CHICAGO (Reuters) - New Year's eve storms that spawned tornadoes in the Midwest and a blizzard in the northern Plains dissipated on Saturday but the violent weather claimed a seventh victim with the death of a Missouri woman.

The National Weather Service ended a tornado watch for parts of Mississippi and Alabama, where the remnants of the severe thunderstorms that ripped through Missouri, Arkansas and southern Illinois on Friday passed through.

The death toll from the storms rose to 7 when a woman died Saturday morning at the University of Missouri Hospital in Columbia, where she had been airlifted after surviving the storm, Rolla Rural Fire Chief Bruce Southard said.

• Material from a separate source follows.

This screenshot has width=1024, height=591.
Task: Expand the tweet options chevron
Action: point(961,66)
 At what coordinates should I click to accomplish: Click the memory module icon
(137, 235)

The woman was identified as Ethel Price, 69, the resident of a trailer north of Rolla. Another person in the trailer, Alice Cox, 74, died Friday at the scene.

Two other people were killed by the storms in Missouri and three in Arkansas.

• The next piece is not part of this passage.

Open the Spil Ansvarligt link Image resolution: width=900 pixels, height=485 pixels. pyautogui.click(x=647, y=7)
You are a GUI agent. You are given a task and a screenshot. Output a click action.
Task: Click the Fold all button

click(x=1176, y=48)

Missouri Gov. Jay Nixon toured the severely damaged Sunset Hill area in suburban St. Louis Saturday, meeting with storm victims and giving credit to warning systems for saving lives. He then went to Rolla, where the Missouri deaths occurred.

Southard said the damage to Rolla, a Phelps County town of about 18,000 people, was devastating.

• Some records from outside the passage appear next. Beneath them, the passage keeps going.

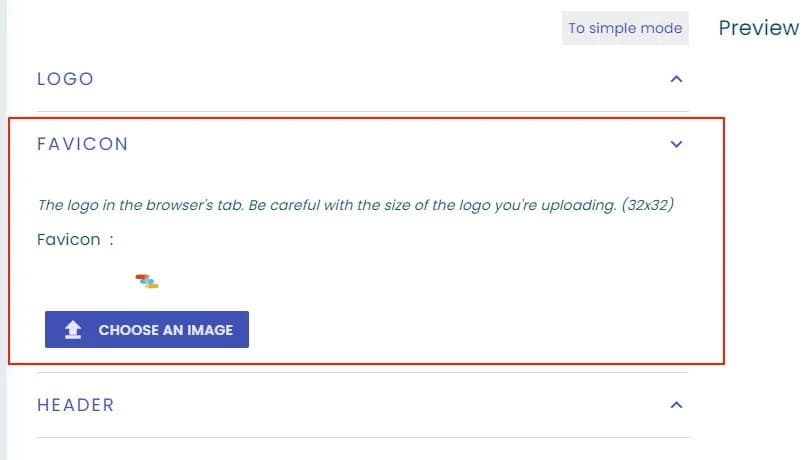Click the gray strip at left edge

[x=3, y=230]
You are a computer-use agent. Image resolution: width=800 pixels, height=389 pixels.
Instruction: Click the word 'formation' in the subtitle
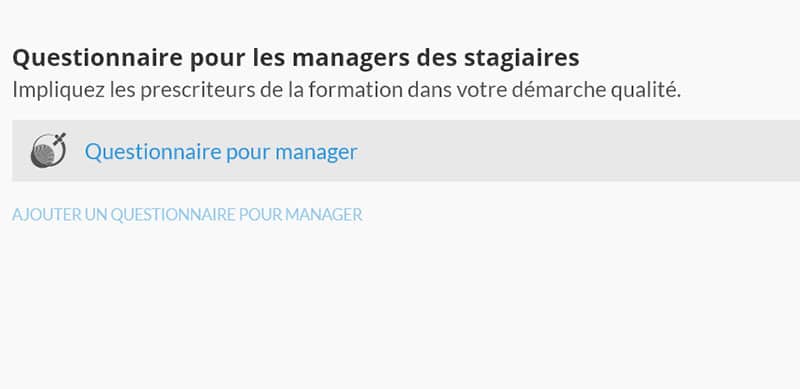(x=356, y=90)
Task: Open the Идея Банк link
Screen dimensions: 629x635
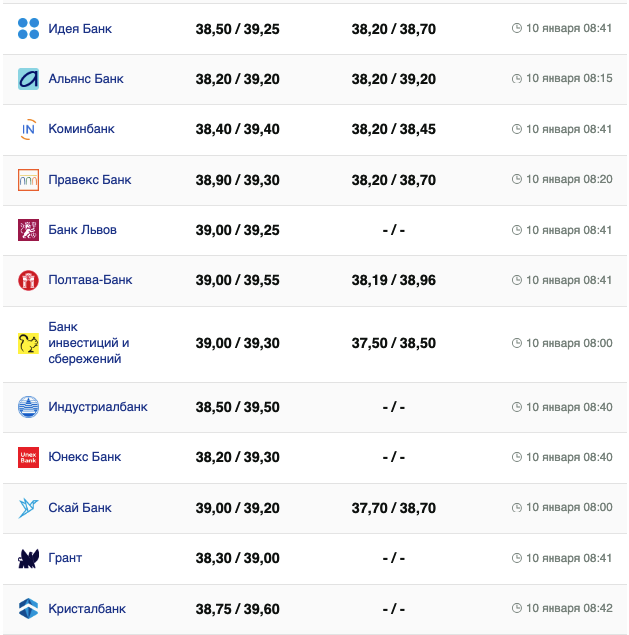Action: (x=80, y=29)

"But the community has pulled together. We are plugging along pretty good," he said.

In the northern Plains states, a blizzard warning for most of South Dakota expired at noon on Saturday and sections of interstate highways reopened, according to state officials.

"Road conditions in western and southern South Dakota improved quite a bit," a state Transportation Department spokesman said.

A mother expecting a baby in Timberlake, South Dakota, was taken to the hospital by police escort on New Year's Eve because of the blizzard, officials said.

Some vehicles were abandoned on highways during the blizzard but there were few accidents and no deaths or injuries reported, the South Dakota state officials said.

The state capital of Pierre received 13 inches of snow from the blizzard and temperatures were still at a frigid 5 degrees on Saturday, or well below zero considering the wind chill.

In Wisconsin, authorities reported multiple crashes and slide-offs on Friday night as freezing drizzle passed over the Coulee Region, turning roads to sheets of ice.

The Wisconsin State Patrol reported cars in the ditch along Interstate 90 in La Crosse County, but only two crashes. La Crosse County dispatch received multiple calls of slide-offs.

Elsewhere in the Midwest, Chicago saw the temperature plunge from a balmy 60 degrees on New Year's eve to the 20s on Saturday.

The clash of warm and cold air was the main reason for the unusually violent weather in the Midwest on Thursday and Friday, meteorologists said.

The freakish weather extended to the West as well. In southeastern Arizona, usually a place where snowbirds from northern states go to get some winter sun, there was a hard freeze overnight.

In Pittsburgh, the National Hockey League moved the start time for the annual outdoor winter classic game to the evening from the afternoon because it was raining during the day.